===== Record list
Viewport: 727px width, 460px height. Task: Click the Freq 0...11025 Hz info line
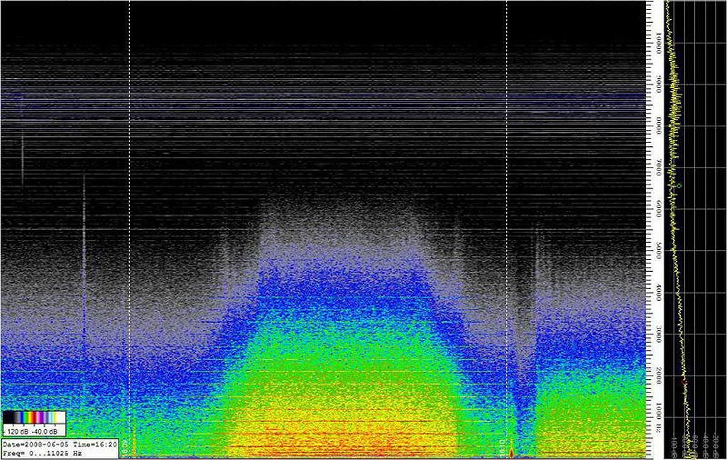coord(43,452)
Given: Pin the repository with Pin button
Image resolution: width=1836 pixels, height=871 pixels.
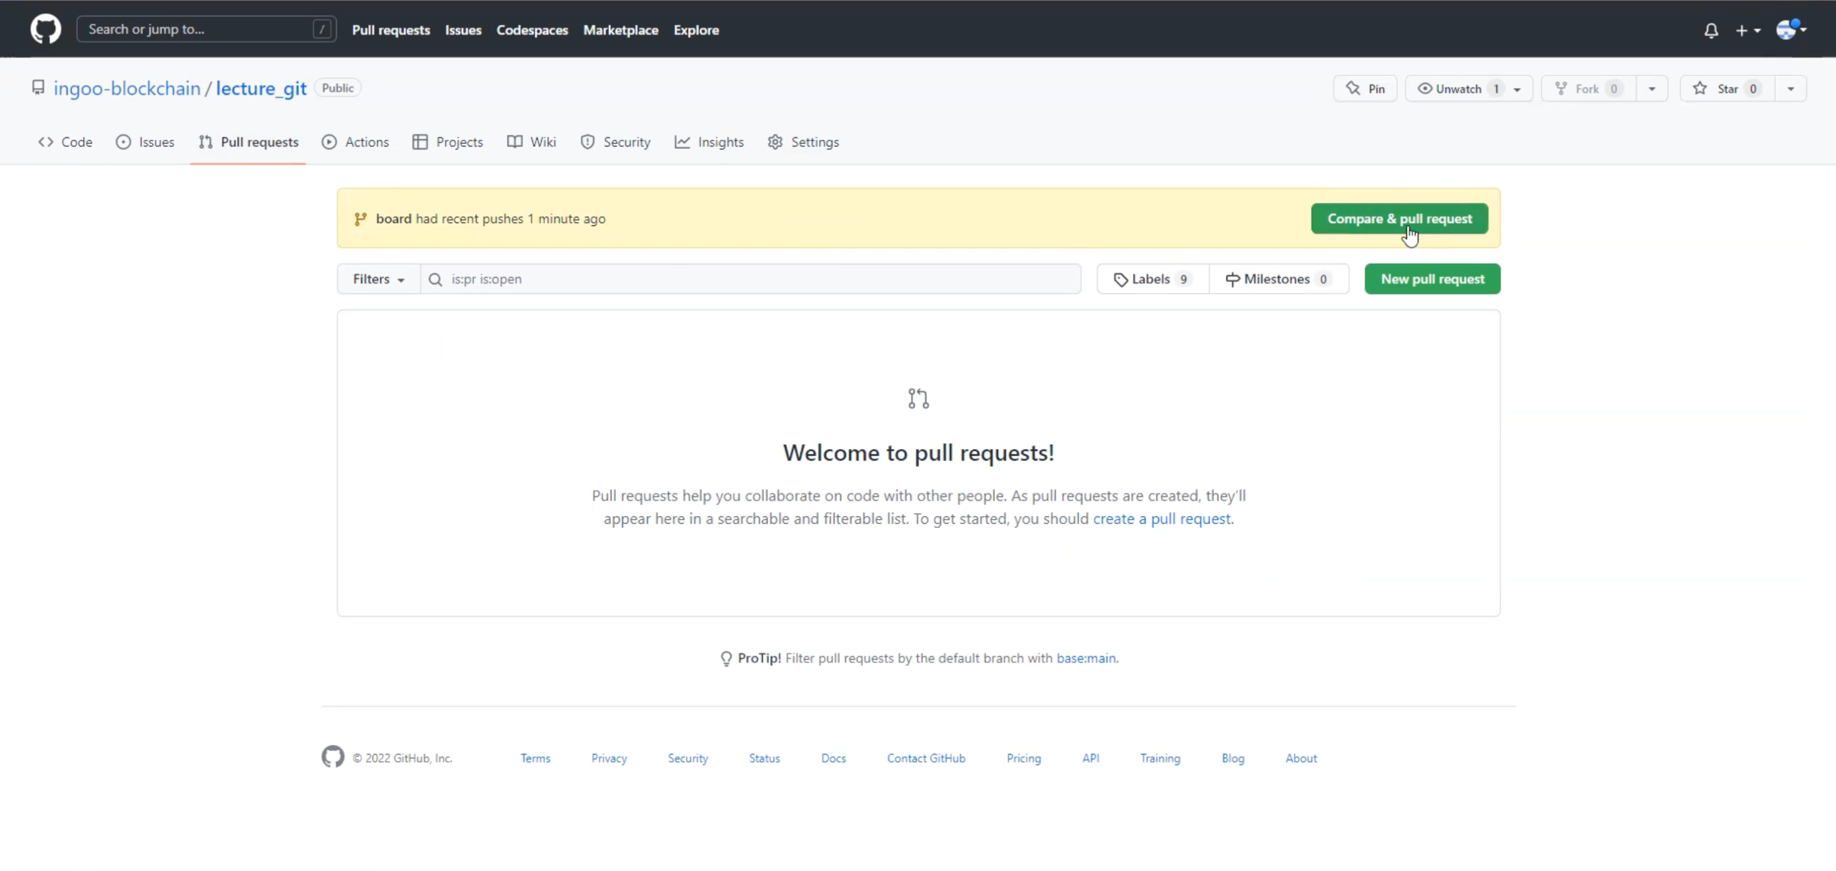Looking at the screenshot, I should pos(1365,88).
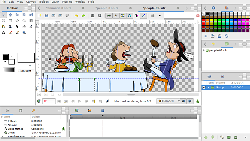
Task: Open the render settings clapperboard icon
Action: tap(93, 16)
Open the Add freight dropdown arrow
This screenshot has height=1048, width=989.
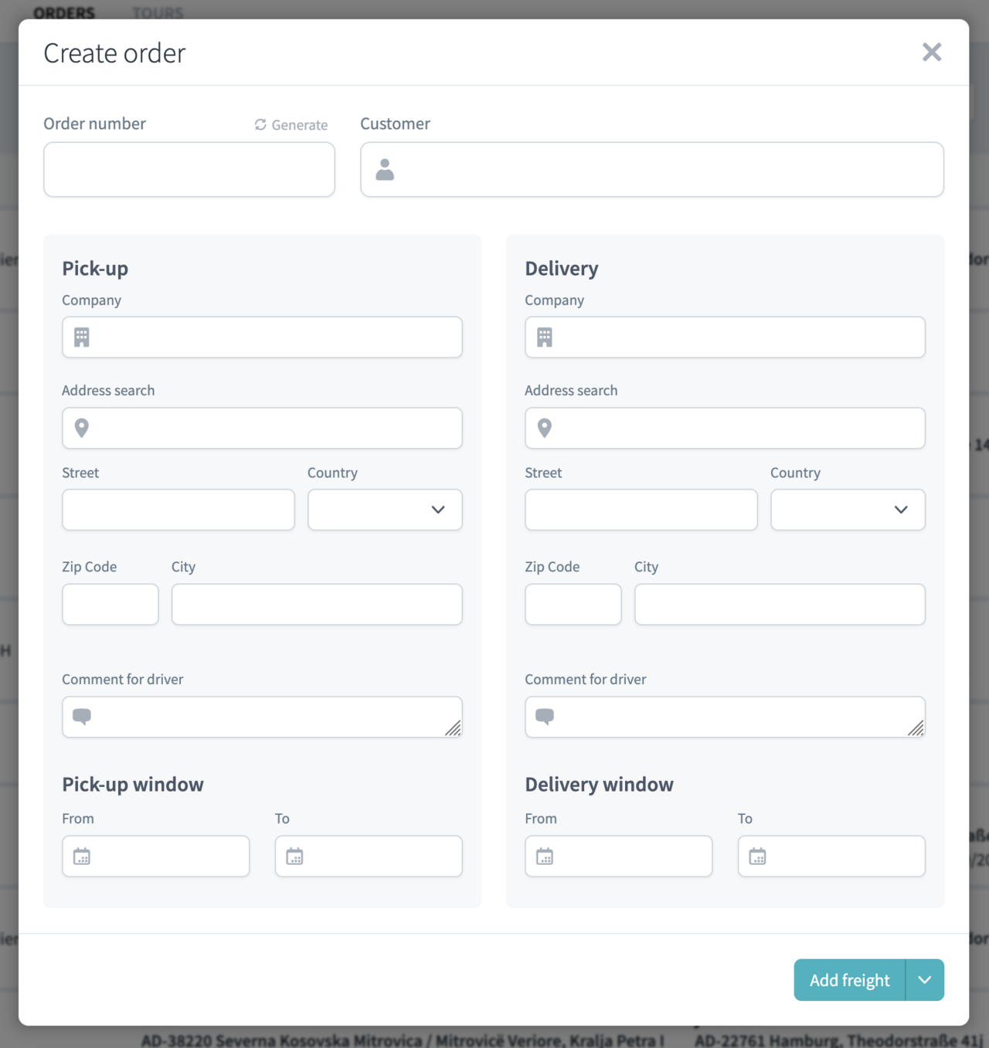925,980
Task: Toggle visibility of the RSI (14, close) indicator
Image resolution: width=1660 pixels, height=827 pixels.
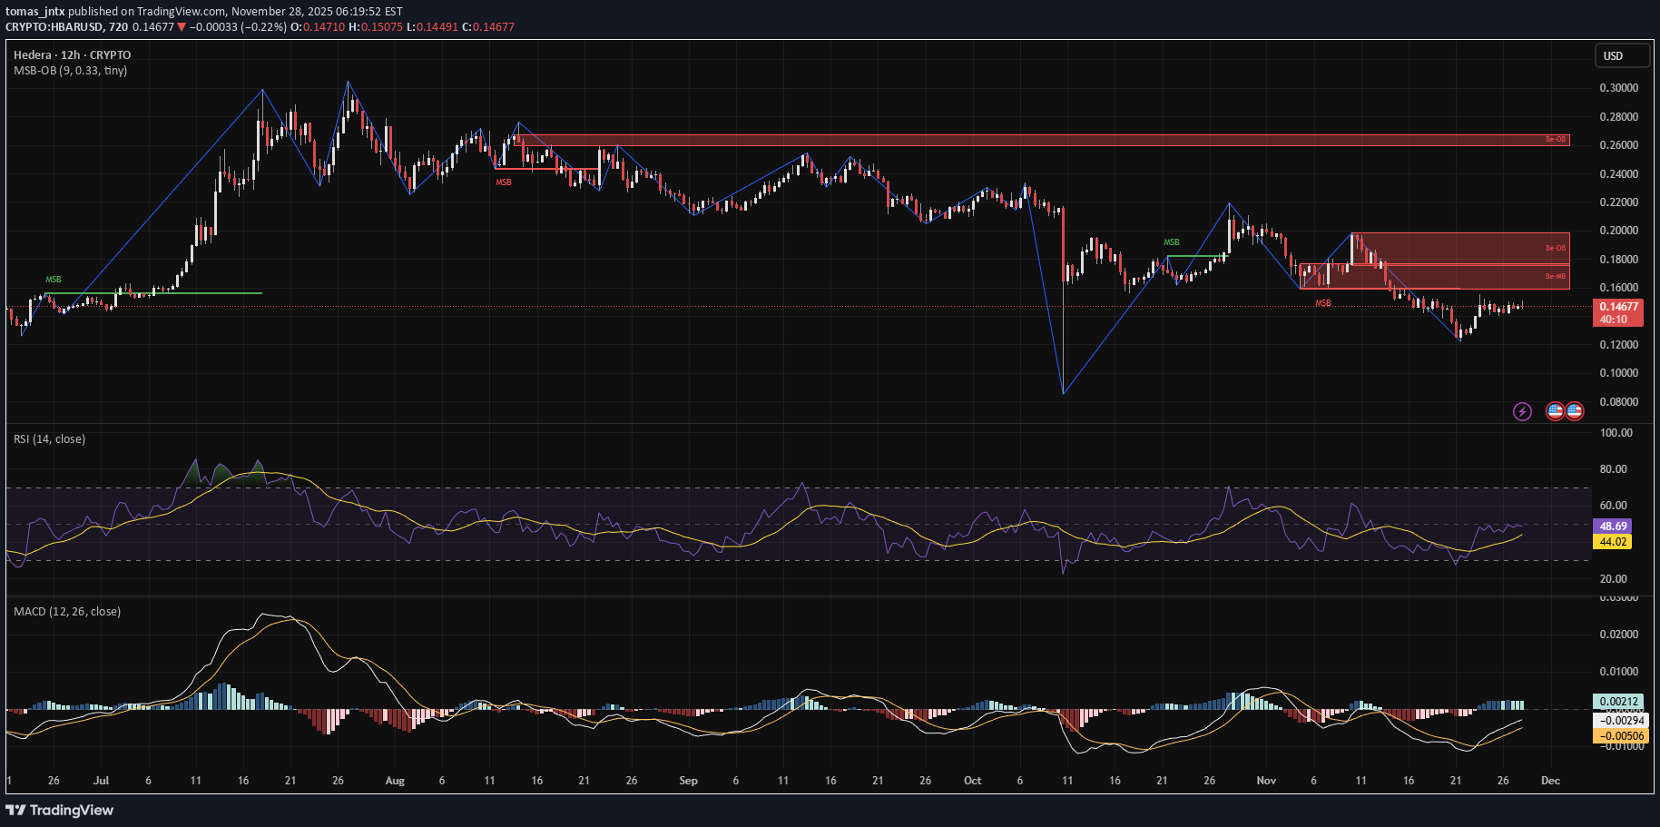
==========
__To do__.
Which lines in the entries above contain the word "resolution"? Pull out each one in full, and treat a difference in letter case as a mismatch.

__Result for this exercise__.
Image resolution: width=1836 pixels, height=871 pixels.
Image resolution: width=1660 pixels, height=827 pixels.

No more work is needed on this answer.